Screenshot grounding data:

↓↓↓

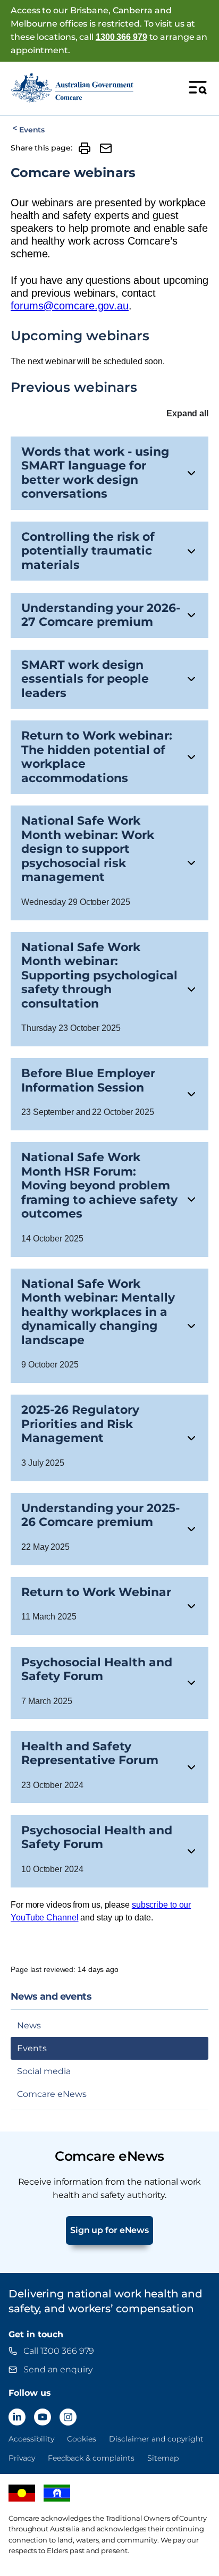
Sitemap (163, 2458)
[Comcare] (72, 87)
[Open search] (197, 87)
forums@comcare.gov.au (70, 306)
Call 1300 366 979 (58, 2351)
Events (32, 130)
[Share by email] (105, 148)
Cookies (81, 2439)
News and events (51, 1996)
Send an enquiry (57, 2369)
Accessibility (31, 2439)
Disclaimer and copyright (156, 2439)
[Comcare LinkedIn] (17, 2417)
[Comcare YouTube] (42, 2417)
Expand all (187, 413)
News (29, 2025)
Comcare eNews (52, 2094)
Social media (44, 2071)
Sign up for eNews (109, 2230)
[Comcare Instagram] (68, 2417)
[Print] (84, 148)
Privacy (22, 2458)
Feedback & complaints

↑↑↑

→ WHAT YOU WILL DO: Copy, without any change, the run of lines from the one with "Accessibility (31, 2439)" through the end of the entries above.

→ ANSWER FOR THIS EXERCISE:
Accessibility (31, 2439)
Disclaimer and copyright (156, 2439)
[Comcare LinkedIn] (17, 2417)
[Comcare YouTube] (42, 2417)
Expand all (187, 413)
News (29, 2025)
Comcare eNews (52, 2094)
Social media (44, 2071)
Sign up for eNews (109, 2230)
[Comcare Instagram] (68, 2417)
[Print] (84, 148)
Privacy (22, 2458)
Feedback & complaints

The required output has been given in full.